Ho già discusso della “virata” (presunta) di Google nel conferire valore ai link, un contributo interessante in merito lo ha presentato Dario Ciracì su Webhouse, ed anch’io su Search Engine Journal circa un anno fa ne parlai: in quel caso specifico uscì fuori una “lotta” tra me ed uno schema di link esterno costituito da articoli costruiti “ad arte”, che violavano le norma di qualità imposte da Google, non fosse altro che ricalcavano uno schema fisso. In altri termini, erano quasi sempre articoli scritti su Blogger, con un certo pattern di link in uscita.

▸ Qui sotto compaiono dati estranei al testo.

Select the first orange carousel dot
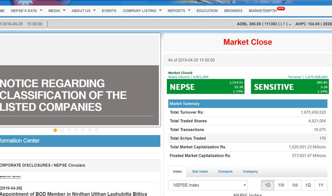The height and width of the screenshot is (196, 332). [55, 130]

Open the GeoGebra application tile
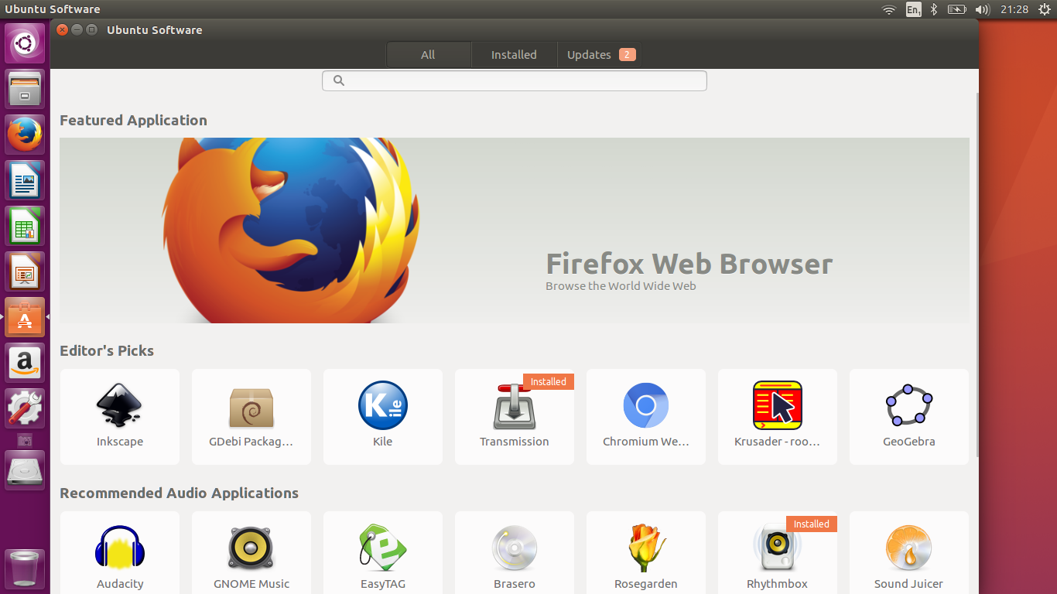[909, 416]
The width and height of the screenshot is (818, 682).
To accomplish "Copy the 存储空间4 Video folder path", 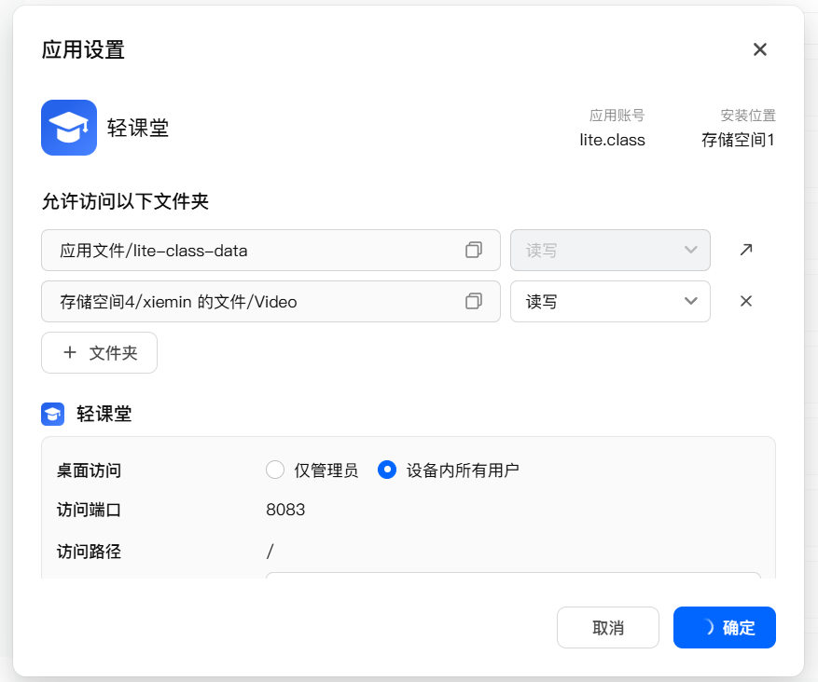I will pyautogui.click(x=474, y=301).
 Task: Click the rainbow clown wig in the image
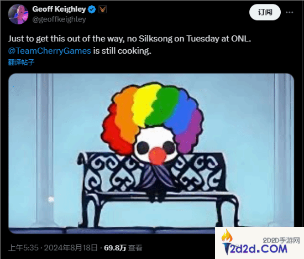coord(152,116)

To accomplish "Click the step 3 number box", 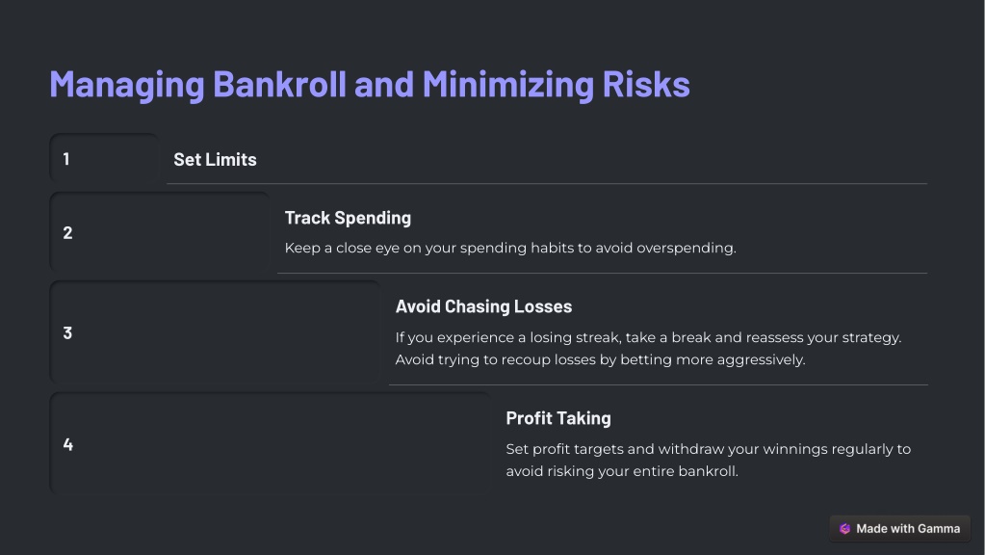I will click(x=215, y=332).
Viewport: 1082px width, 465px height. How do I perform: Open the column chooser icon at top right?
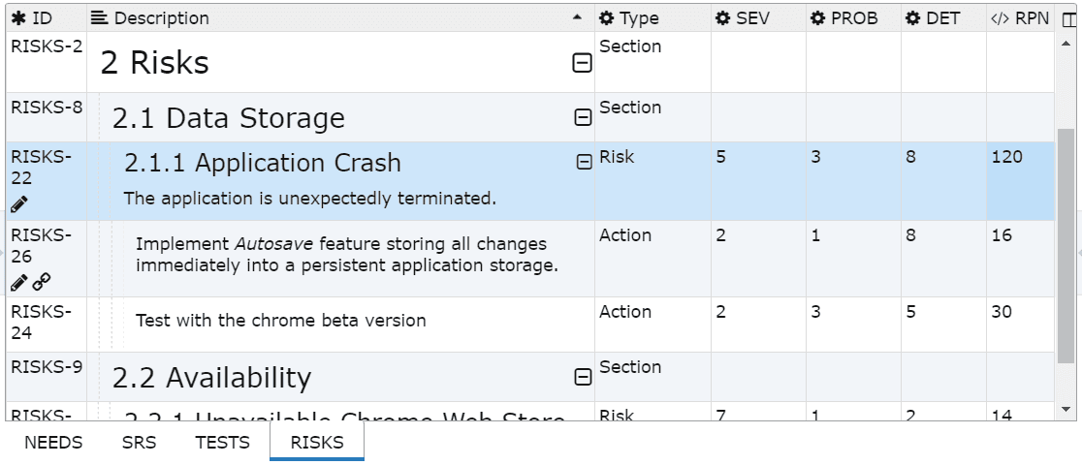(x=1069, y=18)
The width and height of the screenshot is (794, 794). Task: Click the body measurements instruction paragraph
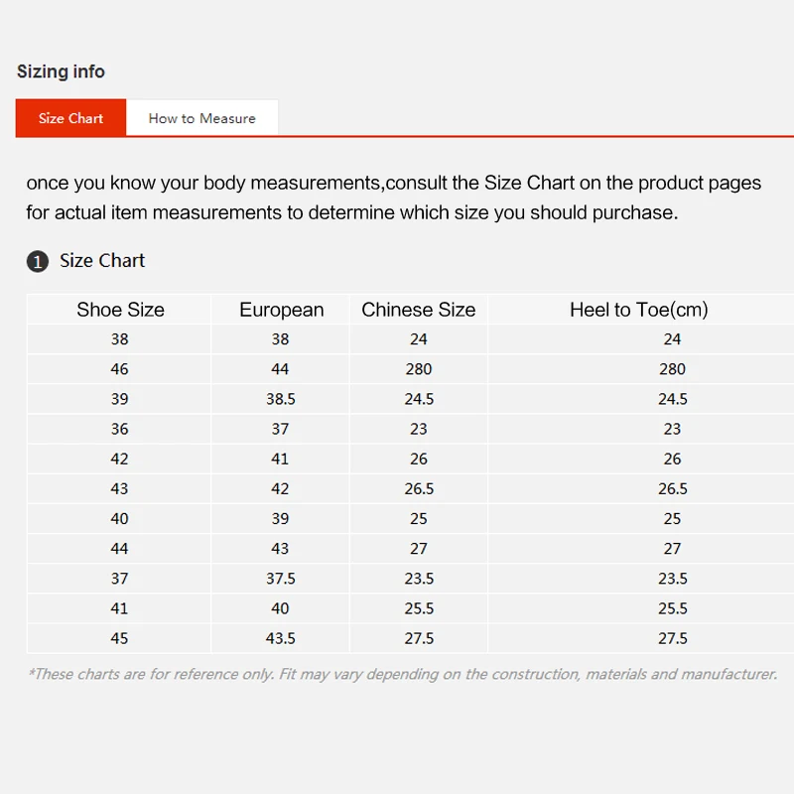pyautogui.click(x=393, y=198)
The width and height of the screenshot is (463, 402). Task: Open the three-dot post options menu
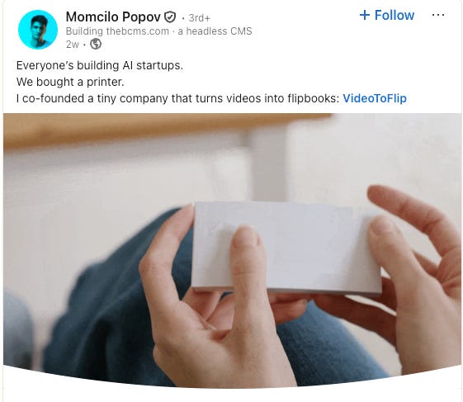[438, 15]
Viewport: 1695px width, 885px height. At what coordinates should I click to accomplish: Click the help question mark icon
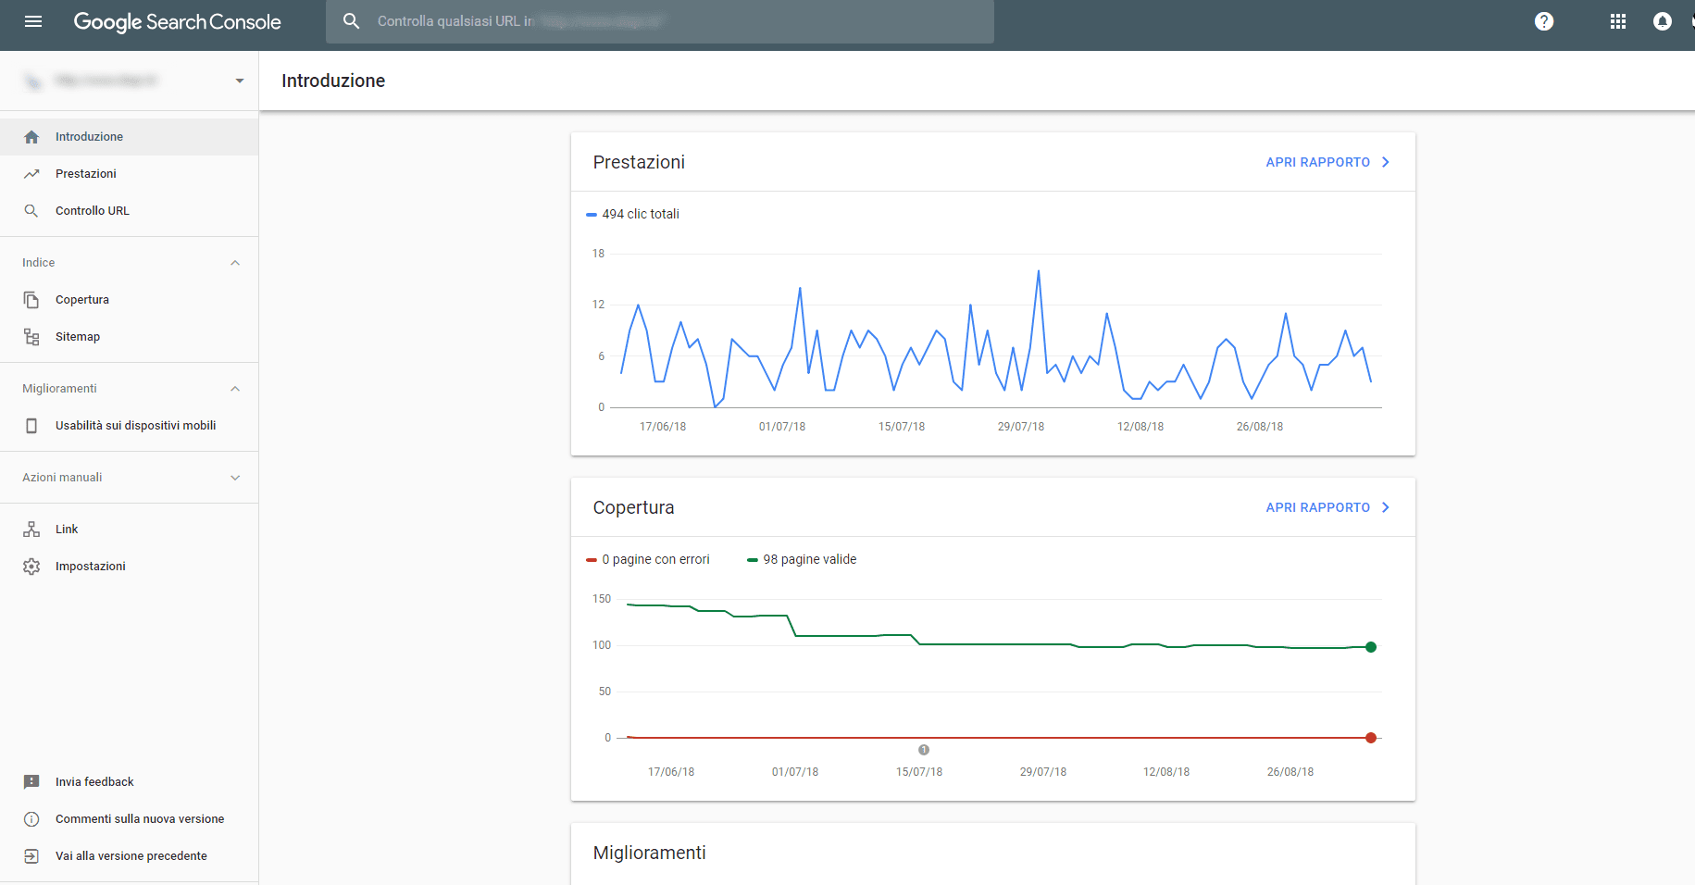pos(1543,21)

Un pattern, per la cronaca, è considerato approssimativamente un insieme di link correlati tra loro, capace di costituire un “percorso” navigabile sui vari siti, di qualsiasi forma esso sia: link circolari tipo A linka B, B linka C, C linka A, link “a piramide” e così via. In molti casi i siti penalizzanti sono parte inconsapevole di una struttura del genere: del resto è un po’ come guidare la macchina di un amico in stato di ebbrezza. Piaccia o meno, anche se la macchina è del vostro amico (che magari dorme sul sedile posteriore dopo una sbornia comune), il ritiro della patente lo state rischiando soltanto voi. Questa manovra ricorda molto un atto di responsabilità da parte di Google, oltre che una politica decisamente sbrigativa per togliere di mezzo le furbate andando direttamente alla “fonte”.

Molti SEO queste cose non le hanno capite, non le vogliono capire, si sentono troppo fighi per capirle oppure giocano a fare i finti tonti. Penso ad una mail ricevuta qualche giorno fa, nella quale per l’ennesima volta mi chiedevano se, per pura cortesia, avessi messo un link “dofollow”, “sai com’è, a me serve il dofollow“, “sono abituato a scrivere contenuti originali e interessanti” (come se fare SEO fosse equivalente a “scrivere articoli originali”, oppure come se noialtri giocassimo, nel frattempo), che credono di avere le idee chiare (“metto sempre un solo link da siti con PR molto alto“: siamo ancora negli anni ’90, avete sentito il nuovo grunge di Seattle?), senza contare tentativi di baratto penosi della serie “posso darti la possibilità di scrivere guest blog nei miei siti” (#coglioneno, almeno pagami così è una “compravendita” a tutti gli effetti), e “per me è importante che i link ai miei siti siano dofollow“. Funziona così: per questi piattaroli da fiera bisogna trasformare l’attività SEO in mercanteggio di link, e a questo punto è assolutamente ovvio – direi – che Google prenda provvedimenti pesanti. Anche a costo, come nel caso in esame, di criminalizzare webmaster innocenti che abbiamo messo in buonafede il link (buona o cattiva fede contano quanto il due di picche, a meno che non si decidano a validare un ipotetico attributo rel=”buonafede”). Certa gente purtroppo gioca coi link come si fa con le tre carte, continua a farlo oggi e lo farà ancora per chissà quanti anni, vantandosene pure: poveri noi.

Nei casi di penalizzazioni manuali da link in uscita, Google ha organizzato una contromossa degna di una cintura nera: invece di additare i “compratori” di link (che spesso non hanno idea di come sbarazzarsi dei link in ingresso illeciti, e che magari usavano il disavow auto-penalizzandosi), se la prende direttamente coi venditori. Molto più semplice per tutti togliere il link, molto più sbrigativo ed efficace far fuori le irregolarità in questo modo. In questo modo cambierà l’ecosistema web? Quali saranno le conseguenze di questa mossa? Se anche a voi sono capitati casi del genere, commentate pure nel blog, la discussione è aperte ed è, secondo me, davvero interessante.